WORK TO BE COMPLETED
From the first line to the last, restate the data word for word.

SOURCE INFORMATION below:

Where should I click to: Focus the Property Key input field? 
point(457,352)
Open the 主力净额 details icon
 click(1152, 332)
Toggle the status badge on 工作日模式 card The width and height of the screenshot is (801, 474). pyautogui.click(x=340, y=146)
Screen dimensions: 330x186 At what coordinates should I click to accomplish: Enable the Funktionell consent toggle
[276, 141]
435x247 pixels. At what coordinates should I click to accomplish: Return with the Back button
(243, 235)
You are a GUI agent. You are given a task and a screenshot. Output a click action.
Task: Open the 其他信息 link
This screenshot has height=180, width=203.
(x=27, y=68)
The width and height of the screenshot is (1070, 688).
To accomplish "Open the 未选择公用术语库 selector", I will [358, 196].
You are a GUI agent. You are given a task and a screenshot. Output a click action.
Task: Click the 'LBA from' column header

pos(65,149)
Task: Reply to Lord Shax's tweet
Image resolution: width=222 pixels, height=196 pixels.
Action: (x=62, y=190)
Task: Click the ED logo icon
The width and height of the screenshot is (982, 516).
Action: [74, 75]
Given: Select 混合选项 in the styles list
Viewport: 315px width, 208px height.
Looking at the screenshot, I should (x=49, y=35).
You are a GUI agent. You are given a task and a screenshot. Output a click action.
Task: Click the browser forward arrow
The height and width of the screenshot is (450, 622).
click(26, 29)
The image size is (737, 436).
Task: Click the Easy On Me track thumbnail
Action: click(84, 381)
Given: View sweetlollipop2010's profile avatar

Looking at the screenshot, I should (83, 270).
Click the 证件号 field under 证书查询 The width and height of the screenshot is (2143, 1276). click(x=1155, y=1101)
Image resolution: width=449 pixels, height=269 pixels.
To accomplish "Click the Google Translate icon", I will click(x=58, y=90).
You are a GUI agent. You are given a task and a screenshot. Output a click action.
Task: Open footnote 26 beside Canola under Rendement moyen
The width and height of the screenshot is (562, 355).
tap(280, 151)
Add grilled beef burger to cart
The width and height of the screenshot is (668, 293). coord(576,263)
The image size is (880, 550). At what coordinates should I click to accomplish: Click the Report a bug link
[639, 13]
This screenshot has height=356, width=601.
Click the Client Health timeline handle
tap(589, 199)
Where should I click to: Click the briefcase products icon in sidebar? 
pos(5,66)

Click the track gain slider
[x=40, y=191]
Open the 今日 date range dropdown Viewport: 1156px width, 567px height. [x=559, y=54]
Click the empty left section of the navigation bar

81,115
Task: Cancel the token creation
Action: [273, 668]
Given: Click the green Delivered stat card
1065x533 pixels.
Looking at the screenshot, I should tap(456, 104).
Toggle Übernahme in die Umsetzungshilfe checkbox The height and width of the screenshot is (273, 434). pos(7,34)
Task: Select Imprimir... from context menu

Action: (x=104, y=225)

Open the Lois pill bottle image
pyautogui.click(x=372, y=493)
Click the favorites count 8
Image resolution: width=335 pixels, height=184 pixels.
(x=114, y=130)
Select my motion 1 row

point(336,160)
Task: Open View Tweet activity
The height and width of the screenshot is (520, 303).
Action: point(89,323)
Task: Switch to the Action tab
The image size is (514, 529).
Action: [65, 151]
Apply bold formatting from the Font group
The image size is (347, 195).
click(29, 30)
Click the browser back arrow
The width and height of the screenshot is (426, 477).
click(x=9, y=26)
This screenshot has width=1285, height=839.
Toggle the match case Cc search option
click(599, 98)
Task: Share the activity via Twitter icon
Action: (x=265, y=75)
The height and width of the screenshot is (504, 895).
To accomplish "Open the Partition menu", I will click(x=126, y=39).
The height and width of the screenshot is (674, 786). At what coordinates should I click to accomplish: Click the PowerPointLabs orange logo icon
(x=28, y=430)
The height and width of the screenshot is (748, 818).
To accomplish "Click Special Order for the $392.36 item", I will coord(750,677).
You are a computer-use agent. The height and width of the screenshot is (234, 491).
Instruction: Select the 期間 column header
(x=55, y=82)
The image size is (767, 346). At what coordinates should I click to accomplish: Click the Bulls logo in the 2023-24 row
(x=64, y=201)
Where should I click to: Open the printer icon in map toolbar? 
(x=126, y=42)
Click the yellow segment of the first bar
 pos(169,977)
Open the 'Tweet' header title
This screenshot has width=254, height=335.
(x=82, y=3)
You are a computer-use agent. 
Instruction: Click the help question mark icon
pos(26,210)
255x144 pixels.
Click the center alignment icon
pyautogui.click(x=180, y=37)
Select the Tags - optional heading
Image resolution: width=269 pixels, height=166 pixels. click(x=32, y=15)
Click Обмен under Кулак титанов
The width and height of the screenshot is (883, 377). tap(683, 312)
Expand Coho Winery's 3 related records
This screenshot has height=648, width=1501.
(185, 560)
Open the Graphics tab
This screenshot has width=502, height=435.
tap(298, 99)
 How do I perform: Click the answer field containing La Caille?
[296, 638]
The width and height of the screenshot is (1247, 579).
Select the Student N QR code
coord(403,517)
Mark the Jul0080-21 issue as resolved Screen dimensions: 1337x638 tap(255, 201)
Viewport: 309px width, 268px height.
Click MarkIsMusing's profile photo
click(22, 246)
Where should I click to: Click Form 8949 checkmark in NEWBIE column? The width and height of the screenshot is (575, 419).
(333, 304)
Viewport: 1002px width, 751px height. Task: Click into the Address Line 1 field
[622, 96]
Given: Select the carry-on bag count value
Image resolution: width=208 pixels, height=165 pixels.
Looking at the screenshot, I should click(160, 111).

End of SOURCE INFORMATION.

RESPONSE BOX
Where should I click to: Focus the Property Key input field? 
point(457,352)
Open the 主力净额 details icon
 click(1152, 332)
Toggle the status badge on 工作日模式 card The width and height of the screenshot is (801, 474). pyautogui.click(x=340, y=146)
Screen dimensions: 330x186 At what coordinates should I click to accomplish: Enable the Funktionell consent toggle
[276, 141]
435x247 pixels. At what coordinates should I click to accomplish: Return with the Back button
(243, 235)
You are a GUI agent. You are given a task and a screenshot. Output a click action.
Task: Open the 其他信息 link
This screenshot has height=180, width=203.
(x=27, y=68)
The width and height of the screenshot is (1070, 688).
To accomplish "Open the 未选择公用术语库 selector", I will [358, 196].
You are a GUI agent. You are given a task and a screenshot. Output a click action.
Task: Click the 'LBA from' column header

pos(65,149)
Task: Reply to Lord Shax's tweet
Image resolution: width=222 pixels, height=196 pixels.
Action: (x=62, y=190)
Task: Click the ED logo icon
The width and height of the screenshot is (982, 516).
Action: [74, 75]
Given: Select 混合选项 in the styles list
Viewport: 315px width, 208px height.
Looking at the screenshot, I should (x=49, y=35).
You are a GUI agent. You are given a task and a screenshot. Output a click action.
Task: Click the browser forward arrow
The height and width of the screenshot is (450, 622).
click(26, 29)
The image size is (737, 436).
Task: Click the Easy On Me track thumbnail
Action: click(84, 381)
Given: View sweetlollipop2010's profile avatar

Looking at the screenshot, I should (83, 270).
Click the 证件号 field under 证书查询 The width and height of the screenshot is (2143, 1276). click(x=1155, y=1101)
Image resolution: width=449 pixels, height=269 pixels.
To accomplish "Click the Google Translate icon", I will click(x=58, y=90).
You are a GUI agent. You are given a task and a screenshot. Output a click action.
Task: Open footnote 26 beside Canola under Rendement moyen
The width and height of the screenshot is (562, 355).
tap(280, 151)
Add grilled beef burger to cart
The width and height of the screenshot is (668, 293). coord(576,263)
The image size is (880, 550). At what coordinates should I click to accomplish: Click the Report a bug link
[639, 13]
This screenshot has height=356, width=601.
Click the Client Health timeline handle
tap(589, 199)
Where should I click to: Click the briefcase products icon in sidebar? 
pos(5,66)

Click the track gain slider
[x=40, y=191]
Open the 今日 date range dropdown Viewport: 1156px width, 567px height. [x=559, y=54]
Click the empty left section of the navigation bar

81,115
Task: Cancel the token creation
Action: [273, 668]
Given: Click the green Delivered stat card
1065x533 pixels.
Looking at the screenshot, I should tap(456, 104).
Toggle Übernahme in die Umsetzungshilfe checkbox The height and width of the screenshot is (273, 434). pos(7,34)
Task: Select Imprimir... from context menu

Action: (x=104, y=225)

Open the Lois pill bottle image
pyautogui.click(x=372, y=493)
Click the favorites count 8
Image resolution: width=335 pixels, height=184 pixels.
(x=114, y=130)
Select my motion 1 row

point(336,160)
Task: Open View Tweet activity
The height and width of the screenshot is (520, 303).
Action: point(89,323)
Task: Switch to the Action tab
The image size is (514, 529).
Action: [65, 151]
Apply bold formatting from the Font group
The image size is (347, 195).
click(29, 30)
Click the browser back arrow
The width and height of the screenshot is (426, 477).
click(x=9, y=26)
This screenshot has width=1285, height=839.
Toggle the match case Cc search option
click(599, 98)
Task: Share the activity via Twitter icon
Action: (x=265, y=75)
The height and width of the screenshot is (504, 895).
To accomplish "Open the Partition menu", I will click(x=126, y=39).
The height and width of the screenshot is (674, 786). At what coordinates should I click to accomplish: Click the PowerPointLabs orange logo icon
(x=28, y=430)
The height and width of the screenshot is (748, 818).
To accomplish "Click Special Order for the $392.36 item", I will coord(750,677).
You are a computer-use agent. The height and width of the screenshot is (234, 491).
Instruction: Select the 期間 column header
(x=55, y=82)
The image size is (767, 346). At what coordinates should I click to accomplish: Click the Bulls logo in the 2023-24 row
(x=64, y=201)
Where should I click to: Open the printer icon in map toolbar? 
(x=126, y=42)
Click the yellow segment of the first bar
 pos(169,977)
Open the 'Tweet' header title
This screenshot has width=254, height=335.
(x=82, y=3)
You are a computer-use agent. 
Instruction: Click the help question mark icon
pos(26,210)
255x144 pixels.
Click the center alignment icon
pyautogui.click(x=180, y=37)
Select the Tags - optional heading
Image resolution: width=269 pixels, height=166 pixels. click(x=32, y=15)
Click Обмен under Кулак титанов
The width and height of the screenshot is (883, 377). tap(683, 312)
Expand Coho Winery's 3 related records
This screenshot has height=648, width=1501.
(185, 560)
Open the Graphics tab
This screenshot has width=502, height=435.
tap(298, 99)
 How do I perform: Click the answer field containing La Caille?
[296, 638]
The width and height of the screenshot is (1247, 579).
Select the Student N QR code
coord(403,517)
Mark the Jul0080-21 issue as resolved Screen dimensions: 1337x638 tap(255, 201)
Viewport: 309px width, 268px height.
Click MarkIsMusing's profile photo
click(22, 246)
Where should I click to: Click Form 8949 checkmark in NEWBIE column? The width and height of the screenshot is (575, 419).
(333, 304)
Viewport: 1002px width, 751px height. Task: Click into the Address Line 1 field
[622, 96]
Given: Select the carry-on bag count value
Image resolution: width=208 pixels, height=165 pixels.
Looking at the screenshot, I should click(160, 111).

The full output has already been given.